On Saturday, after returning home from the temple, we walked to the house a few doors away to buy cheese and noticed a wire cross made of flowers attached to the front gate. We asked why she had flowers and she said she didn't really know why they did it but that’s what you do when it is the “dia de la cruz” or “day of the cross” on May 3. After we left her house we began to notice several crosses with flowers on the front of the neighbors' gates. We ring the bell on the gate when we are here to buy cheese.
Gracias! a Wikipedia for the following information about May 3, "Fiesta de las Cruces":
"The legend is that Emperor Constantine I, in the sixth year of his reign, confronted the barbarians on the banks of the Danube, in a battle where victory was believed to be impossible because of the great size of the enemy army.
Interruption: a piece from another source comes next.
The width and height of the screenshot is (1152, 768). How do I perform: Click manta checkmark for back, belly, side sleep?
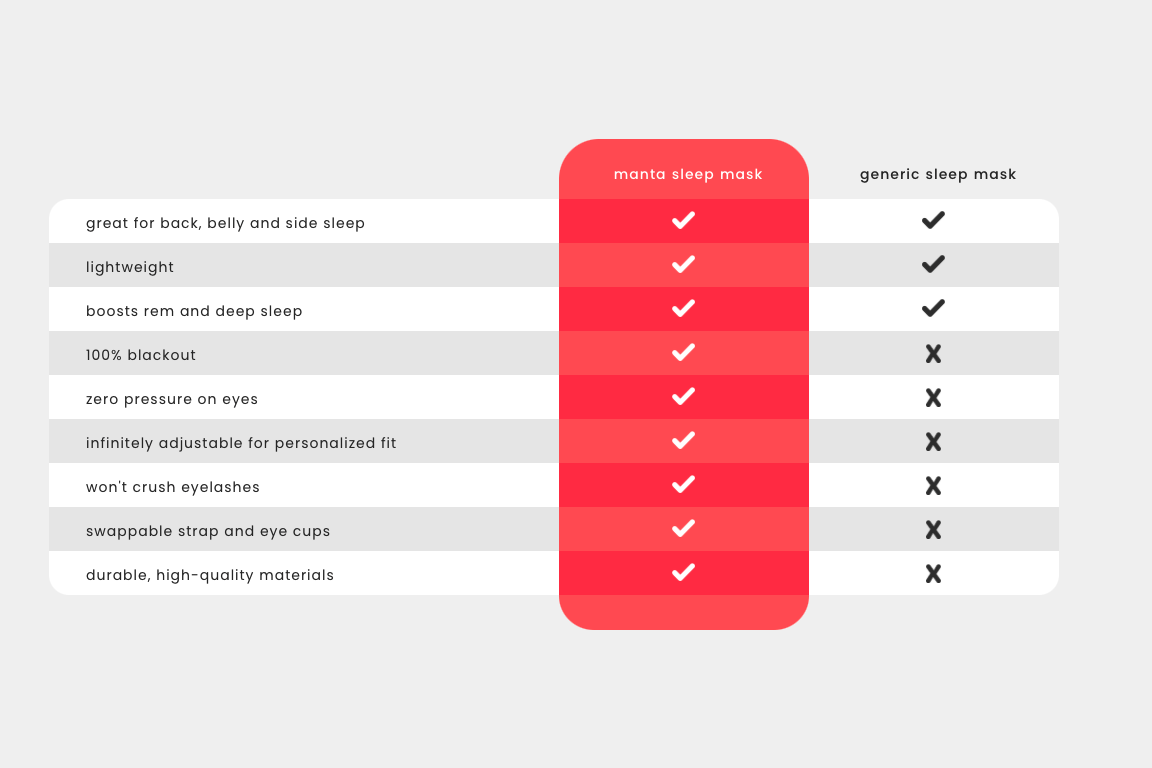click(x=683, y=220)
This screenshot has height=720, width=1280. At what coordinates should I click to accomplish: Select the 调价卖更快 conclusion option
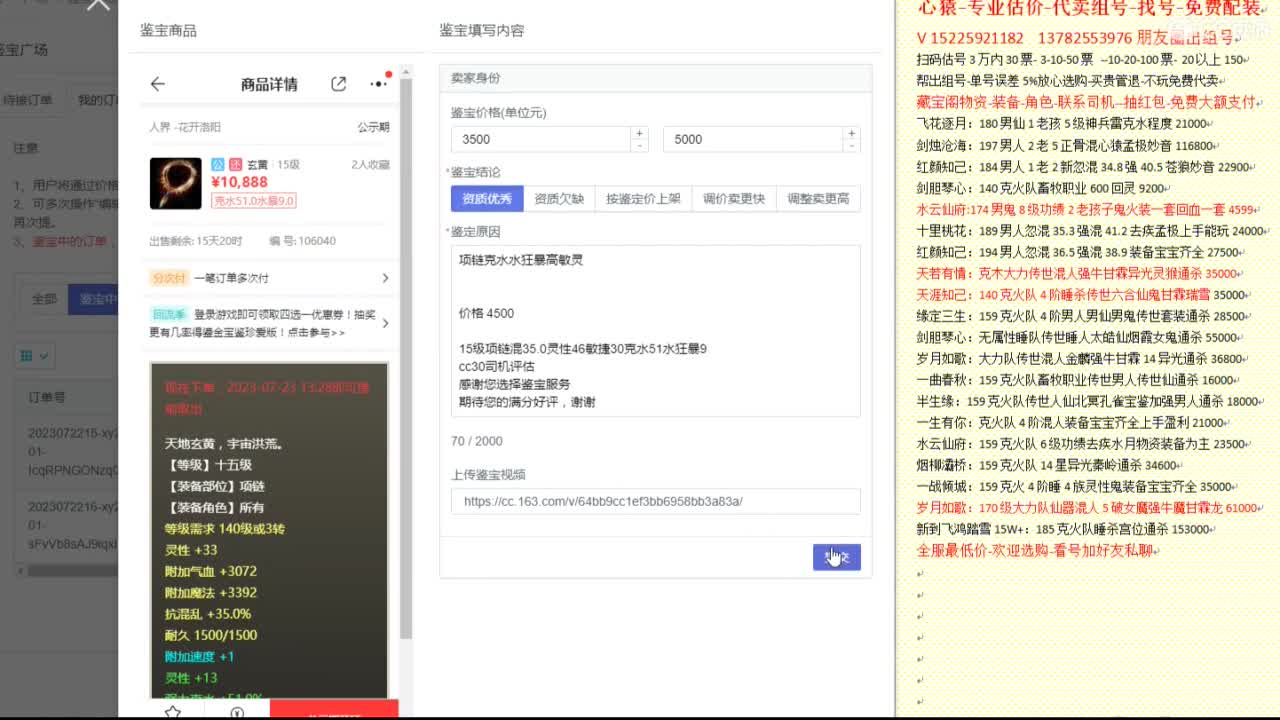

One night, Constantine had a vision of a cross in the sky, and by it the words "In hoc signo vincis" (With this sign, you shall be victorious). The emperor had a cross made and put it at the front of his army, which won an easy victory over the enemy multitude.
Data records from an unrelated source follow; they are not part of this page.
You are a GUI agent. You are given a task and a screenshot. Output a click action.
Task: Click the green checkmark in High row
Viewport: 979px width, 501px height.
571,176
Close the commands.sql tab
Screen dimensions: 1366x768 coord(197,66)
On returning to the city and learning the significance of the cross, Constantine was baptized as a Christian and gave orders to construct Christian churches. He sent his mother, Saint Helena, to Jerusalem in search of the True Cross, the cross on which Jesus died. Once there, Helena summoned the wisest priests to aid in her attempt to find the cross. On Calvary Hill, traditionally considered the site of Jesus's crucifixion, she found three bloody logs hidden. In order to discover which was the True Cross, she placed the logs one by one over sick people, and even dead people, who were cured or resuscitated at the touch of the True Cross. The veneration of the True Cross, and the use of pieces of the True Cross as relics, begins at this time. Santa Helena died praying for all believers in Christ to celebrate the commemoration of the day the Cross was found."